My apologies for getting a late start to posting the regular Sunday automotive musings. Blame it on the season and the weather, we spent Saturday carousing with some good friends and a rainy gloom has fallen over the city, making daybreak seem to arrive sometime around eleven-thirty. Regardless, I've managed to shake the cobwebs off and I thought in honor of last night's festivities I'd do a little holiday piece. No, that doesn't mean images of Santa riding cars or ads extolling the virtues of buying an automobile for your honey's stocking (though I think I'll do both of those in coming holiday seasons). Instead I'm taking a more sidelong approach. As I've mentioned before, Kelly and I belong to several swing clubs and this year one of them held its annual Christmas Ball at the Stutz Building here in Indianapolis which meant we got to spend some time in the company of some great old cars.
|The Stutz Bearcat on display at the Stutz Business Center, Indianapolis, IN|
The Stutz Motor Company made high-end cars here in Indy starting as the Ideal Motor Car Company around 1911 and produced vehicles all the way up to 1995. Possibly one of the most famous of Stutz's cars is the Bearcat which featured one of the first multi-valve engines to appear in automobiles. 1919 brought stockholder troubles and in 1922 control of the company had changed as did its focus. The re-imagined Stutz produced "safety cars", that is to say automobiles which featured innovations such as windshields made of safety glass, a low center of gravity for better handling, and the "Noback" transmission designed to hold hills.
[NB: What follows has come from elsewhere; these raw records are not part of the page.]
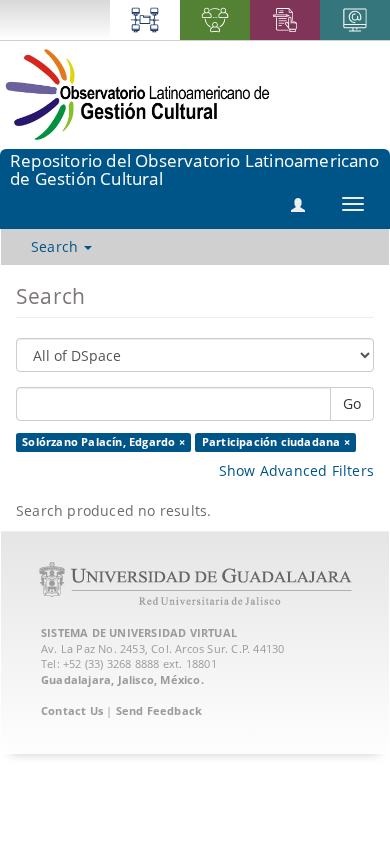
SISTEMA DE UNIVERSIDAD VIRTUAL (139, 632)
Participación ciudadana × (276, 442)
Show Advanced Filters (296, 470)
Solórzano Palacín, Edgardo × (103, 442)
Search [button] (56, 246)
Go (352, 403)
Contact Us (72, 710)
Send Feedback (159, 710)
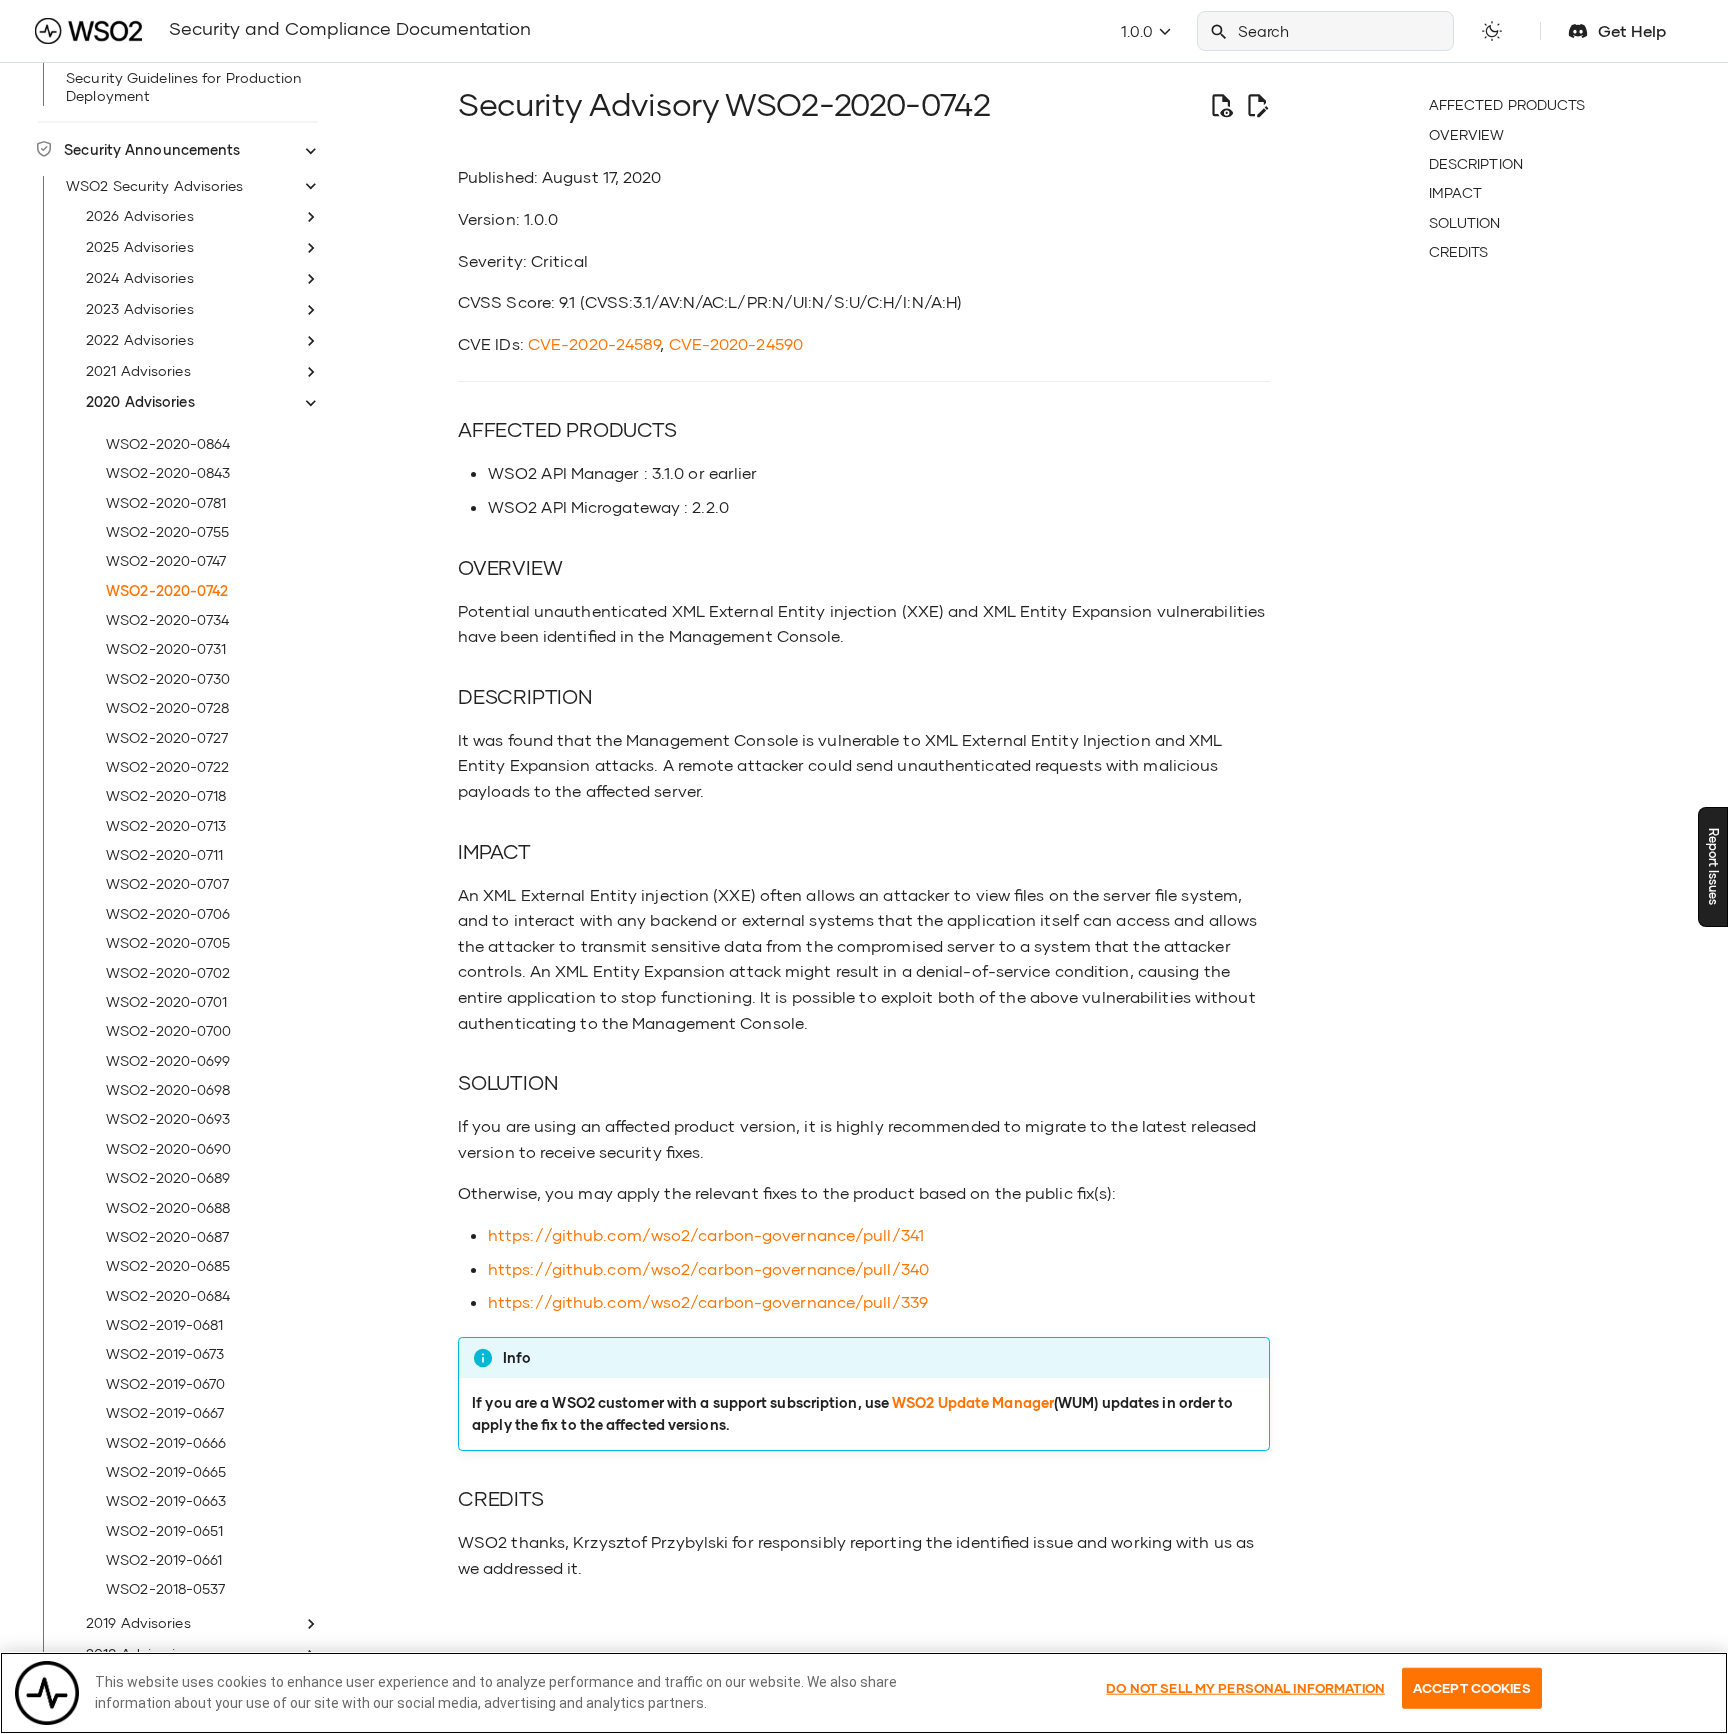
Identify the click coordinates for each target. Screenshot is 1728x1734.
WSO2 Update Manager (973, 1402)
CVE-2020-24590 (736, 343)
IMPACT (1456, 192)
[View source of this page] (1221, 105)
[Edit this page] (1257, 105)
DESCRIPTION (1476, 163)
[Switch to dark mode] (1492, 31)
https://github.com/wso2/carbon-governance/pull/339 (708, 1301)
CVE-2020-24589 (594, 343)
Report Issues (1713, 867)
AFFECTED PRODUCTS (1507, 104)
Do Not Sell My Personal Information (1245, 1688)
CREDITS (1459, 251)
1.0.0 (1139, 31)
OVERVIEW (1467, 134)
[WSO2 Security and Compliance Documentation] (88, 31)
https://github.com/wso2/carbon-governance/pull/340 (708, 1268)
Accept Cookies (1472, 1688)
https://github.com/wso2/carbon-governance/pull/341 (706, 1234)
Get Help (1632, 30)
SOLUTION (1465, 222)
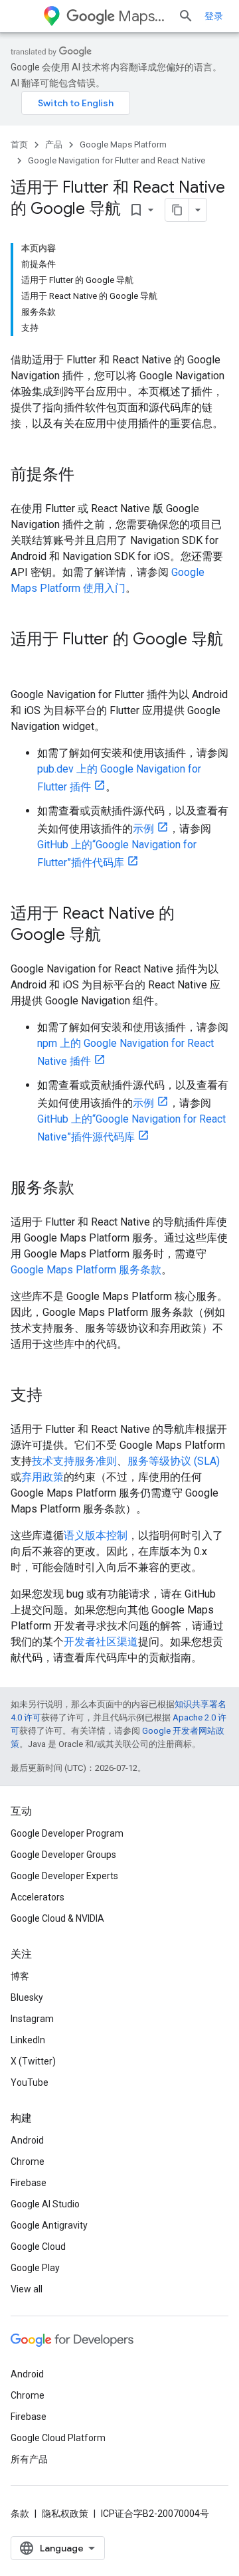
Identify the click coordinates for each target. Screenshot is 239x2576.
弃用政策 (42, 1477)
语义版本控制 (95, 1535)
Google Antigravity (49, 2225)
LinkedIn (28, 2040)
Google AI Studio (45, 2204)
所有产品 (29, 2459)
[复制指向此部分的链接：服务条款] (87, 1189)
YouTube (29, 2082)
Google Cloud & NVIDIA (57, 1918)
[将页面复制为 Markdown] (177, 210)
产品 (53, 144)
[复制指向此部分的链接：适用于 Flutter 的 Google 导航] (24, 662)
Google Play (35, 2267)
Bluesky (27, 1997)
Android (27, 2140)
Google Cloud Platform (58, 2438)
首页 (19, 144)
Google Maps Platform (123, 144)
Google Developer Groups (63, 1854)
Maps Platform (142, 16)
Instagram (32, 2018)
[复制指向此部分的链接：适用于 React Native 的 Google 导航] (114, 936)
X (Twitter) (33, 2061)
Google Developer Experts (64, 1876)
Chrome (27, 2161)
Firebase (28, 2182)
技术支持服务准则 (74, 1461)
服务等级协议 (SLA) (173, 1461)
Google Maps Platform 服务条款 (86, 1269)
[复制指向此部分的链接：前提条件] (87, 476)
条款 (20, 2513)
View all (26, 2289)
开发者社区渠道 (101, 1641)
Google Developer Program (67, 1833)
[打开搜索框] (186, 16)
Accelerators (37, 1897)
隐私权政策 (65, 2513)
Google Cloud (38, 2246)
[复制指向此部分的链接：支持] (55, 1396)
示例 (143, 828)
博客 (20, 1976)
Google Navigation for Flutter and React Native (116, 160)
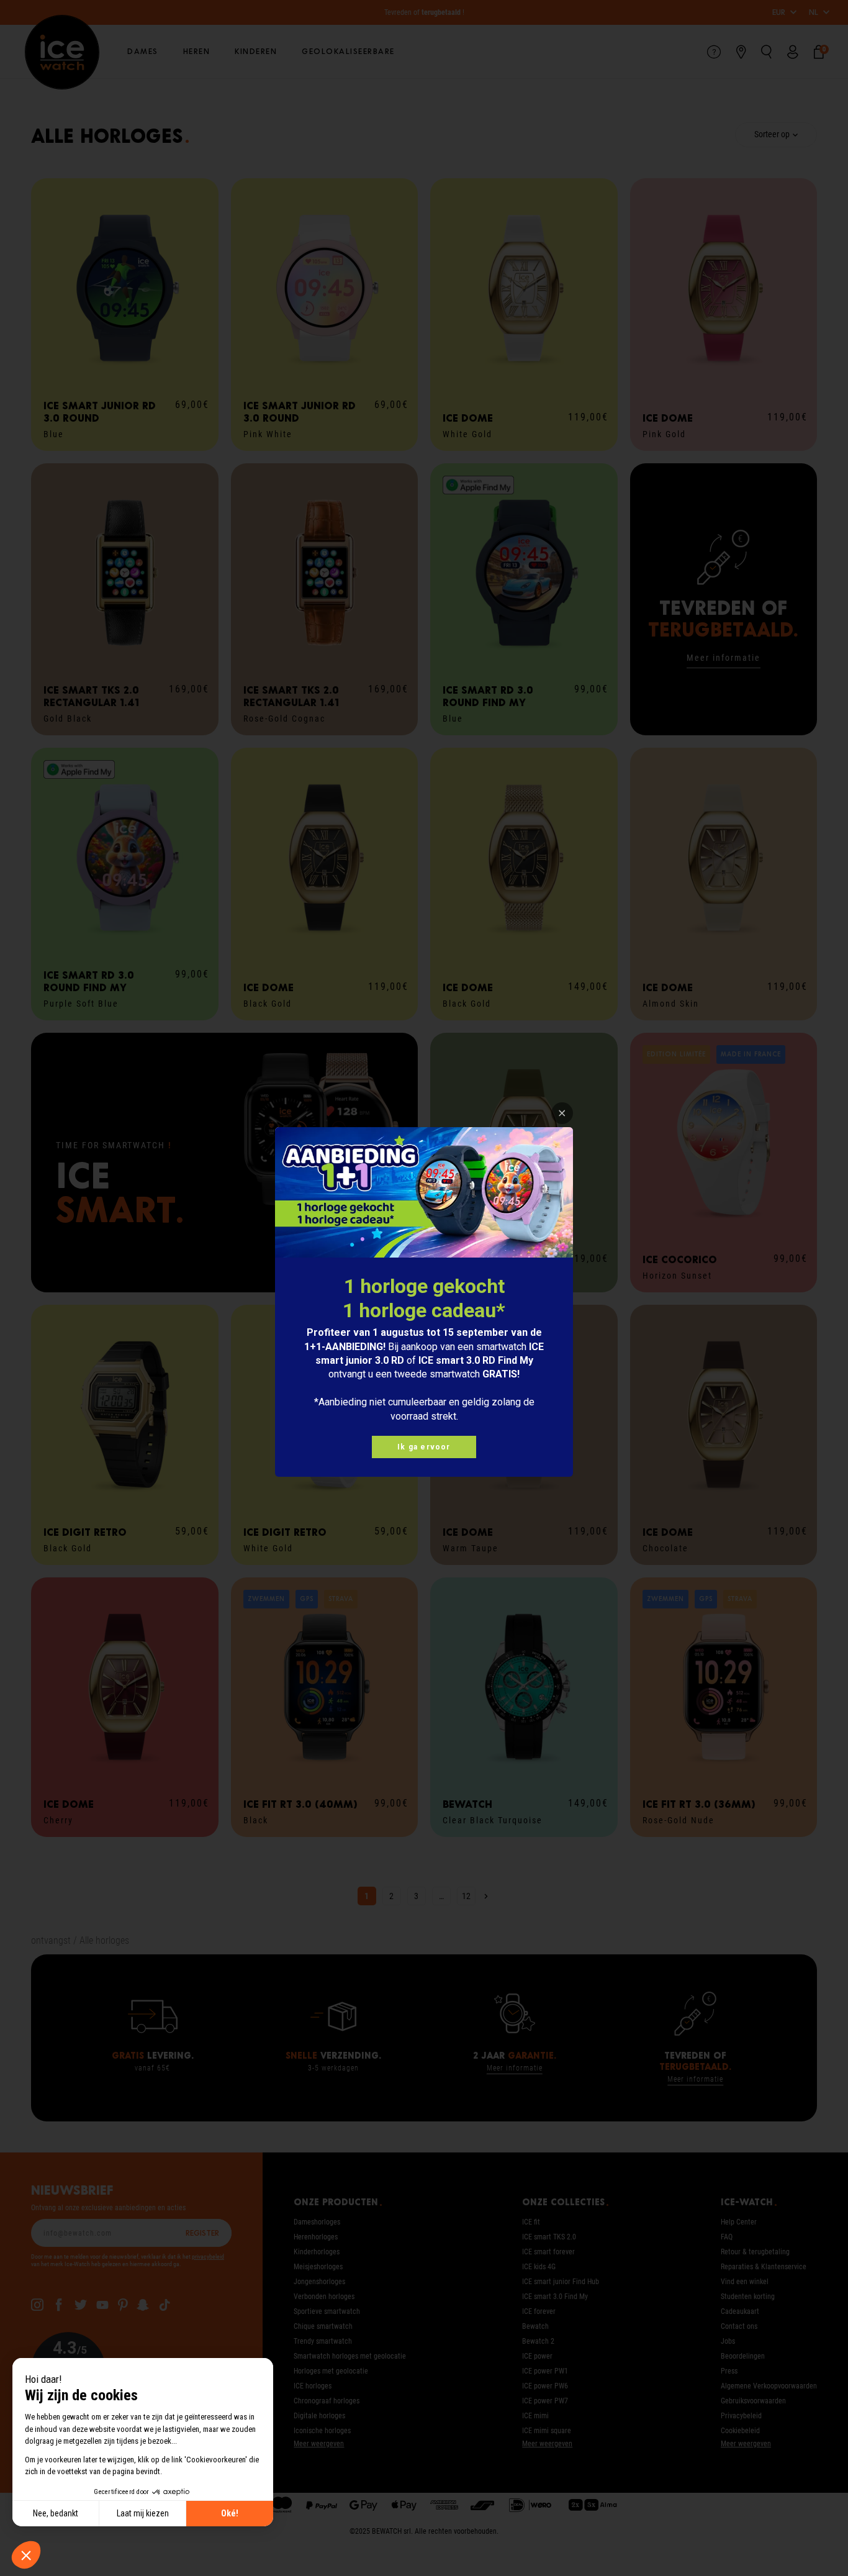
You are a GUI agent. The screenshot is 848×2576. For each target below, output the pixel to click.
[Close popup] (562, 1113)
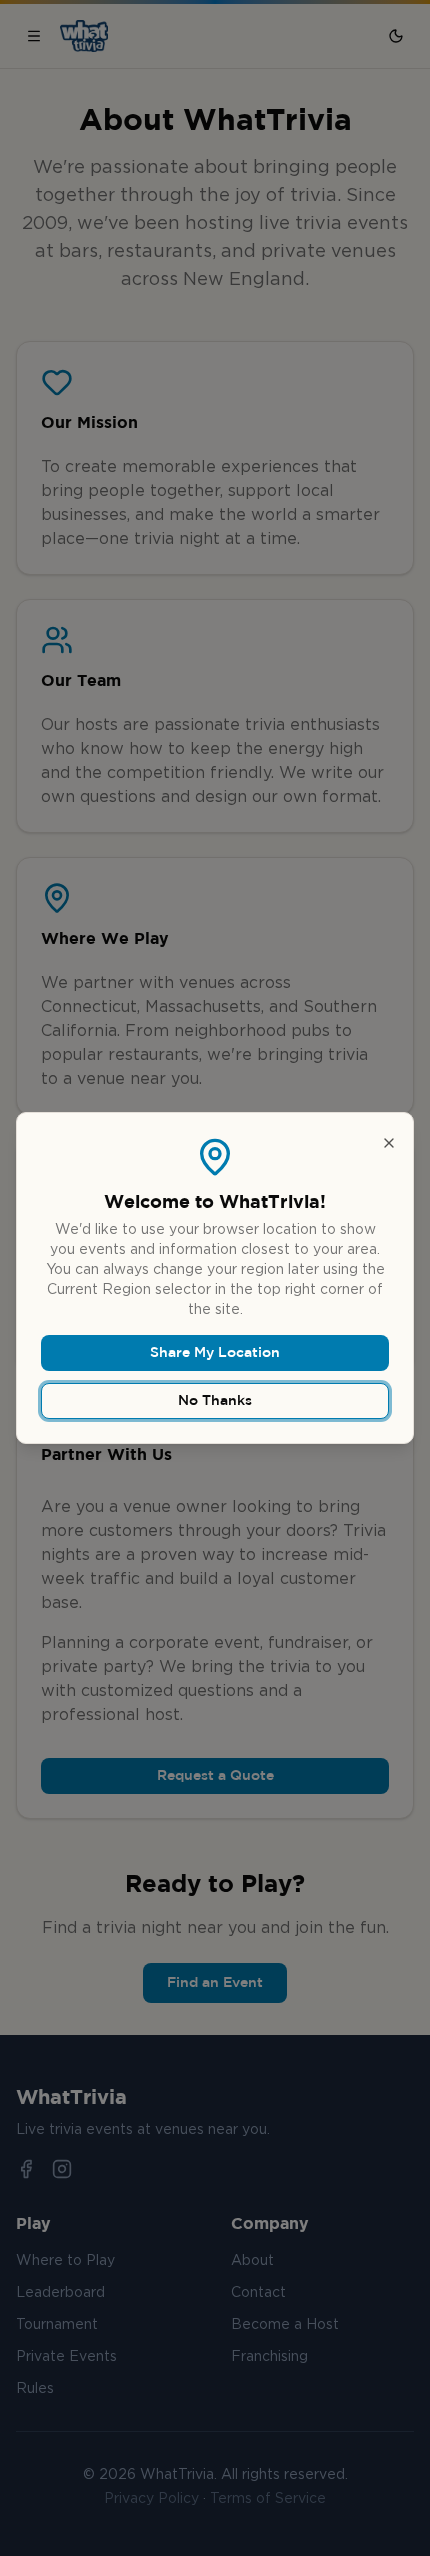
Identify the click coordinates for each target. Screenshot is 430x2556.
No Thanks (215, 1401)
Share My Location (215, 1353)
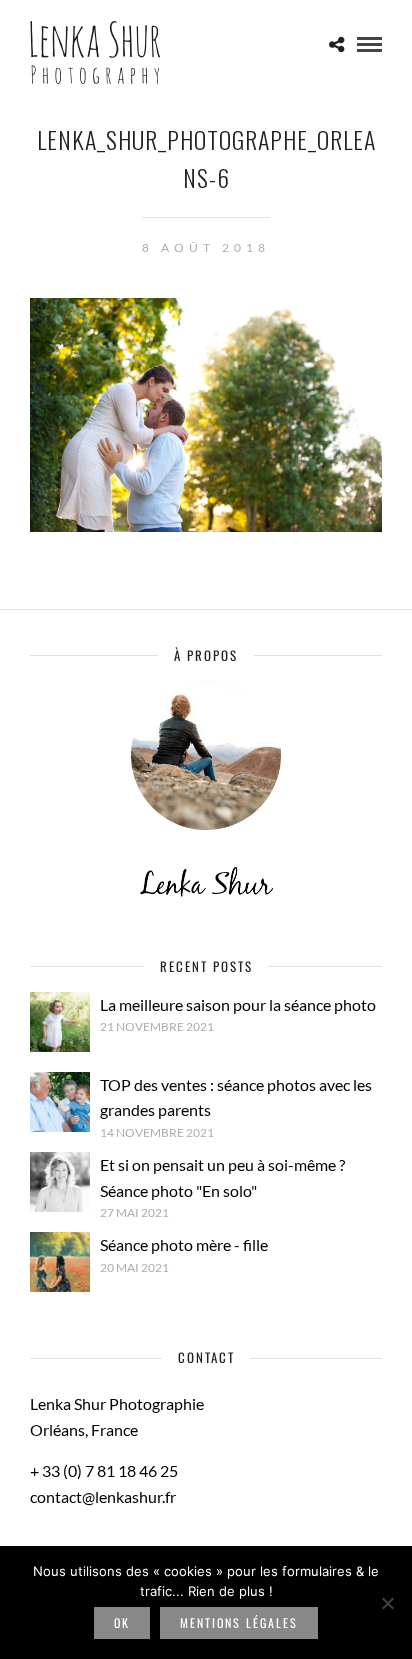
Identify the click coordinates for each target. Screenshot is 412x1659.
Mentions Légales (239, 1622)
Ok (122, 1622)
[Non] (387, 1603)
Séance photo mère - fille (184, 1244)
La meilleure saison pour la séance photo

|The Stutz Black Hawk Streamline LSR Car at the Stutz Business Center, Indianapolis, IN|
In 1927 Stutz set the world land speed record, averaging 68 miles per hour over 24 hours and in 1928 driver Frank Lockhart employed a pair of supercharged DOHC 1.5 liter engines to power his Stutz Black Hawk streamline racer. Lockhart turned in a speed of 198.29 mph in his first pass with the Black Hawk, but in his second run a blown tire resulted in a violent crash which ejected Lockhart from the vehicle killing him instantly.
|1973 Stutz Blackhawk at the Stutz Business Center, Indianapolis, IN|
Stutz production came to an end in 1935 and didn't resume until 1968 when a New York banker funded Stutz Motor Car of America. In 1970 the prototype Stutz Blackhawk was distributed featuring GM parts. These cars featured all the luxuries the 70's could offer: power steering, automatic transmission, power brakes, electric windows, air conditioning, power locks, electric seats, and all leather upholstery. Initially the venture was successful, Elvis Presley bought a Blackhawk in 1971 and other Stutz owners included Frank Sinatra, Dean Martin, Evel Knievel, Barry White, Lucille Ball, and Sammy Davis Jr. The high cost of a Stutz meant an extremely small production run (less than 700 vehicles between 1971 and 1882).
Wiki-rumors have Stutz currently designing an electric vehicle, but that seems to be wishful thinking. With competitors like Tesla Motors, Fisker, BMW, Cadillac, and Mercedes in the market it seems unlikely that a niche manufacturer like Stutz could make inroads.